YOUR INSTRUCTIONS » Rewrite the risk-factor passage from "The Company’s business is dependent upon the continued" to "upon the Company’s business.", changing "key man insurance" to "key person insurance".

### SOURCE ###

Because the Company has never paid dividends on its common stock, investors should exercise caution before making an investment in the Company.
 
The Company has never paid dividends on its common stock and does not anticipate the declaration of any dividends pertaining to its common stock in the foreseeable future. The Company intends to retain earnings, if any, to finance the development and expansion of the Company’s business.  The Company’s board of directors will determine future dividend policy at their sole discretion and future dividends will be contingent upon future earnings, if any, obligations of the stock issued, the Company’s financial condition, capital requirements, general business conditions and other factors.  Future dividends may also be affected by covenants contained in loan or other financing documents, which may be executed by the Company in the future.  Therefore, there can be no assurance that dividends will ever be paid on its common stock.
  
The Company’s business is dependent upon the continued services of the Company’s founder and Chief Executive Officer, Randall K. Fields; should the Company lose the services of Mr. Fields, the Company’s operations will be negatively impacted.
 
The Company’s business is dependent upon the expertise of its founder and Chief Executive Officer, Randall K. Fields.  Mr. Fields is essential to the Company’s operations.  Accordingly, an investor must rely on Mr. Fields’ management decisions that will continue to control the Company’s business affairs.  The Company currently maintains key man insurance on Mr. Fields’ life in the amount of $5,000,000; however, that coverage would be inadequate to compensate for the loss of his services. The loss of the services of Mr. Fields would have a materially adverse effect upon the Company’s business.
 
 
-25-

 
If the Company is unable to attract and retain qualified personnel, the Company may be unable to develop, retain or expand the staff necessary to support its operational business needs.

### DATASET SECTION ###

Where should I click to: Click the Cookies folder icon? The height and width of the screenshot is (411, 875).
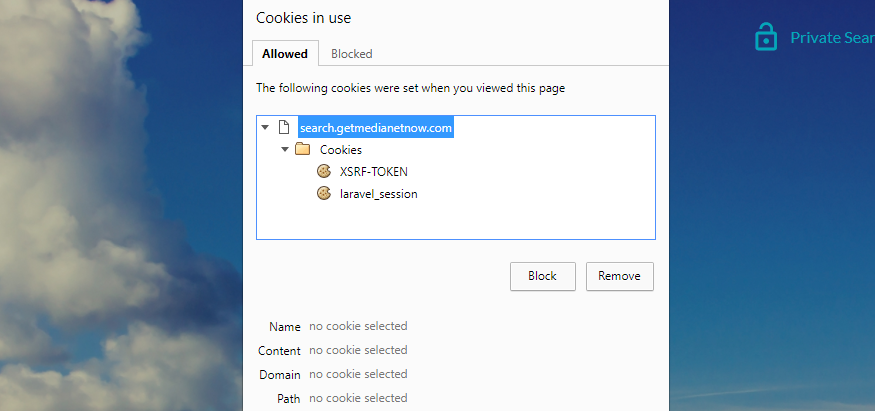point(302,150)
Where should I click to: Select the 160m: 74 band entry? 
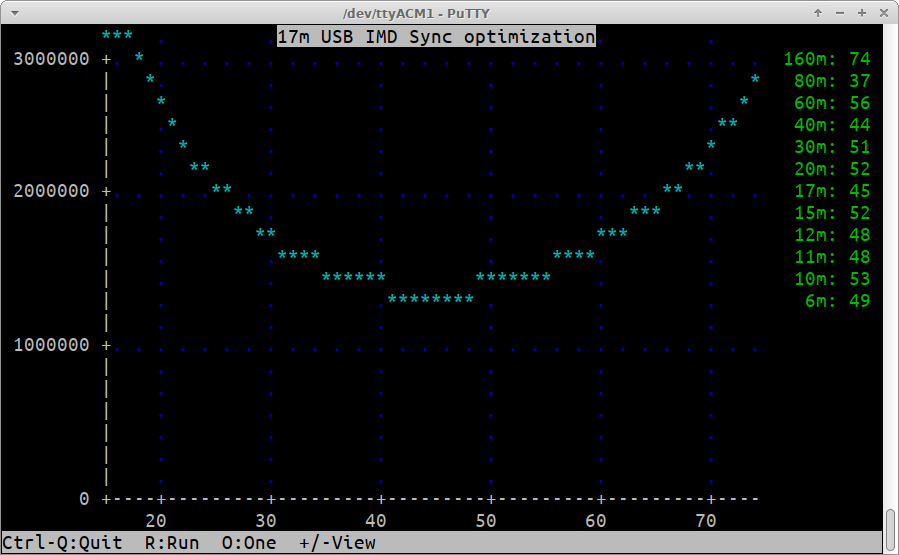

###

EXERCISE OUTPUT »
The Company’s business is dependent upon the continued services of the Company’s founder and Chief Executive Officer, Randall K. Fields; should the Company lose the services of Mr. Fields, the Company’s operations will be negatively impacted.
 
The Company’s business is dependent upon the expertise of its founder and Chief Executive Officer, Randall K. Fields.  Mr. Fields is essential to the Company’s operations.  Accordingly, an investor must rely on Mr. Fields’ management decisions that will continue to control the Company’s business affairs.  The Company currently maintains key person insurance on Mr. Fields’ life in the amount of $5,000,000; however, that coverage would be inadequate to compensate for the loss of his services. The loss of the services of Mr. Fields would have a materially adverse effect upon the Company’s business.